OSMANLILARDA DEVLET ANLAYIŞI
Osmanlı Devleti; ülkeyi hanedan mensupları arasında
paylaştırmadığı ve idarecilerini başkentten atadığından merkezi, padişahlar
mutlak egemen güç olduğundan mutlak monarşik, İslam hukukunu ve kurallarını
uyguladığı, Birinci Selim'den itibaren padişahların halifelik makamını
üstlendiğinden teokratik, çok uluslu yapısından dolayı da imparatorluk özelliği
göstermiştir.
Osmanlı Devleti'nde devleti yönetime yetkisi, Osmanlı hanedanına
ait olup bu anlayış devletin yıkılışına kadar devam etmiştir. Padişahlık, Osman
Bey'in erkek soyundan gelenlere ait idi. Ancak tahta kimin geçeceği konusundaki
belirsizlik tam olarak ortadan kaldırılmamıştır. Fatih Sultan Mehmet'in
hazırladığı Kanunname-i Ali Osman (Fatih Kanunnamesi) ile tahta geçen padişaha
kardeşlerini öldürme yetkisi verildi.
Bununla, başa geçen padişahın taht kavgalarının uzamasını
önleyebilmesi, ülke topraklarının paylaşılmasının önlenmesi ve merkezi
yönetimin güçlendirilmesi amaçlanmıştır.
1603-1617 yılları arasında tahtta kalan Birinci Ahmet'ten
itibaren ekber ve erşed sistemi uygulanmaya başlandı. Bu sisteme göre Osmanlı
hanedanı içerisinde yaşça en büyük ve olgun olan tahta çıkacaktı.

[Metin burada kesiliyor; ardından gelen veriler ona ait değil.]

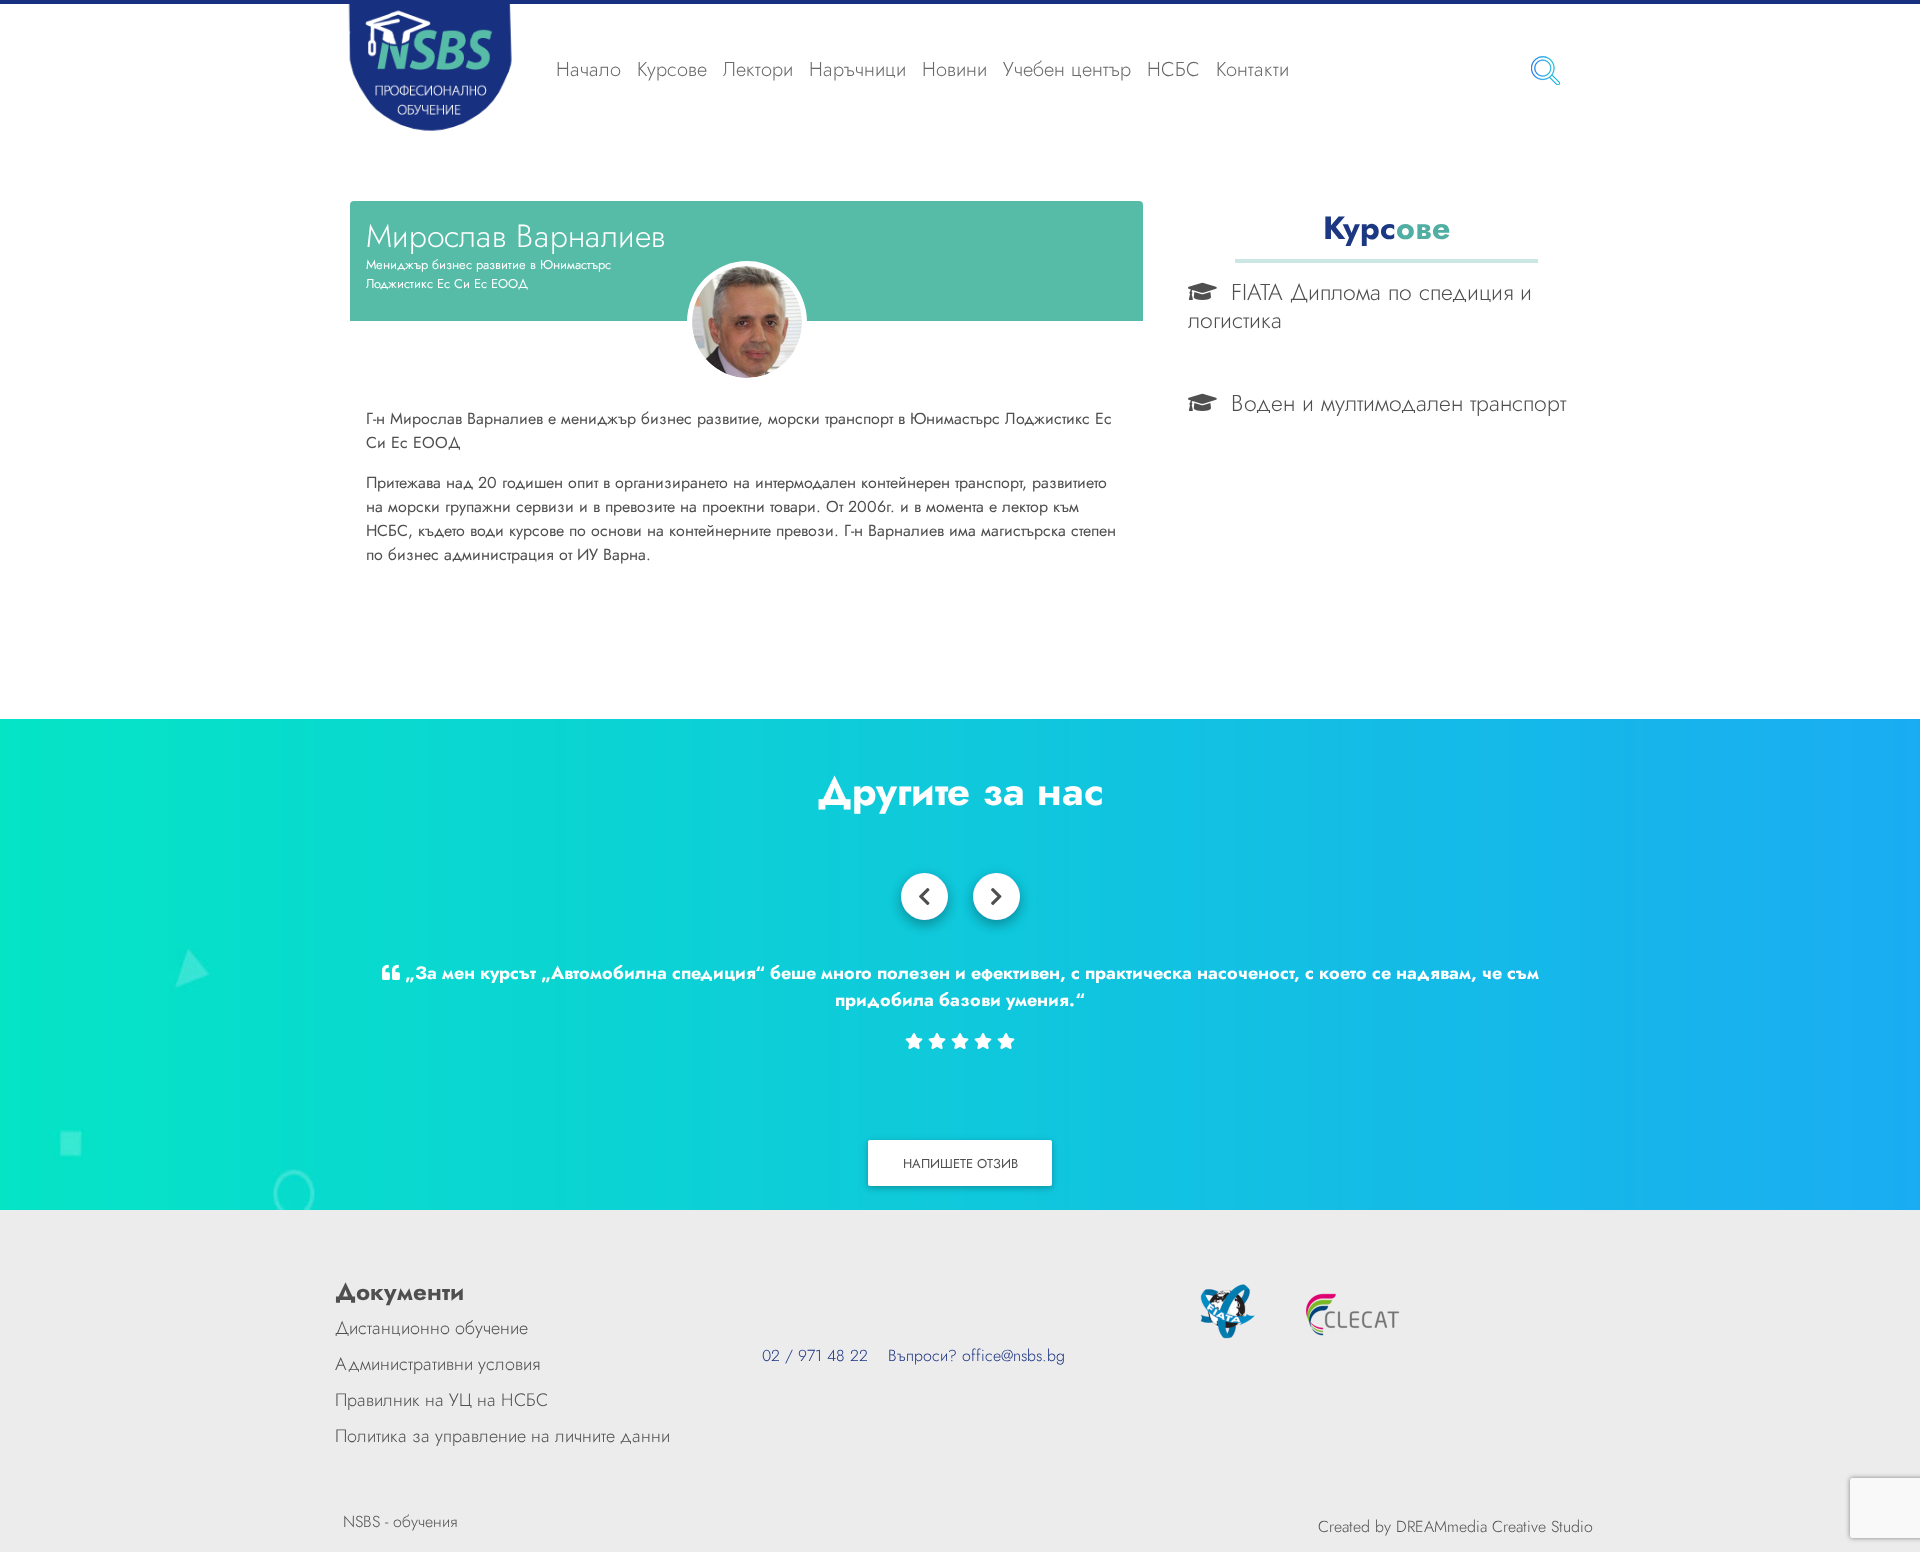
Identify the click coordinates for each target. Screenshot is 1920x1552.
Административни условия (437, 1364)
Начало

Bu sistemin en önemli amacı taht kavgalarını önlemektir.
Bu uygulamayla ilk kez veraset bir kurala bağlanarak kimin
tahta geçeceği konusundaki belirsizlikler ortadan kalkmıştır.

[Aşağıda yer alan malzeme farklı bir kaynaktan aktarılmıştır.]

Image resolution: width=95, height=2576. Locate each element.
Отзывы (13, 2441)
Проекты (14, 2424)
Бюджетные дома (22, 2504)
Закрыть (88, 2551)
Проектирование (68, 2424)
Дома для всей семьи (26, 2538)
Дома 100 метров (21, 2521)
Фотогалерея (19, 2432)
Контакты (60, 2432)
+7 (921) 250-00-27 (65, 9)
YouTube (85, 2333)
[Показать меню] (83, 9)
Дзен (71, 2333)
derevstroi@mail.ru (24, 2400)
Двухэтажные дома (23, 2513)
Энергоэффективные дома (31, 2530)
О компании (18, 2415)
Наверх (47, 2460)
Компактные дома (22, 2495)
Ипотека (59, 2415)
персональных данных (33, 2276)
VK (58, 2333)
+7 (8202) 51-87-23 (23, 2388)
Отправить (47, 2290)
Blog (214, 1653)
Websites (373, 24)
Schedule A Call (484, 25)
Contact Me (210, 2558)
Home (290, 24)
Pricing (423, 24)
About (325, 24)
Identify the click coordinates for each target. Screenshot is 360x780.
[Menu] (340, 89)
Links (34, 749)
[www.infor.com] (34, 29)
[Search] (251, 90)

XVI. yüzyıldan önce bütün şehzadeler sancağa çıkarak
ülkesini ve halkını daha yakından tanıma olanağı elde ederek yönetimde tecrübe
kazanırlardı. Ancak ekber ve erşed kanununun rahatça uygulanabilmesi için
şehzadelerin sancaklara gönderilme usulü kaldırıldı. Bunun yerine sarayda
kalmaları sağlandı, yani kafes usulü getirildi. Bu durum şehzadelerin devlet
yönetiminden uzak kalmalarına ve yeterli bilgi sahibi olmamalarına sebep oldu.
XVII. yüzyılda, şehzadelerin sancağa çıkma usulünün
kaldırılmasıyla şehzadeler askeri, idari ve siyasi alanlarda deneyim kazanma
olanaklarını yitirmiştir.
Sancakta yetişerek tahta çıkan son
Osmanlı padişahı Üçüncü Mehmet’tir.
Padişahların Tahta Çıkması Devlet adamlarının padişaha
bağlılık bildirmesine biat denirdi. Böylece şehzadenin hükümdarlığı onaylanmış
olurdu. Padişahların tahta geçiş törenlerine kılıç alayı denirdi. Padişah olan
şehzade, Eyüp Sultan'da kılıç kuşanırdı. Tahta çıkan padişah Kapıkulu
askerlerine cülus bahşişi (tahta geçme bahşişi) dağıtırdı. Padişah buyruklarına
ferman, hattı-ı hümayun gibi adlar verilirdi.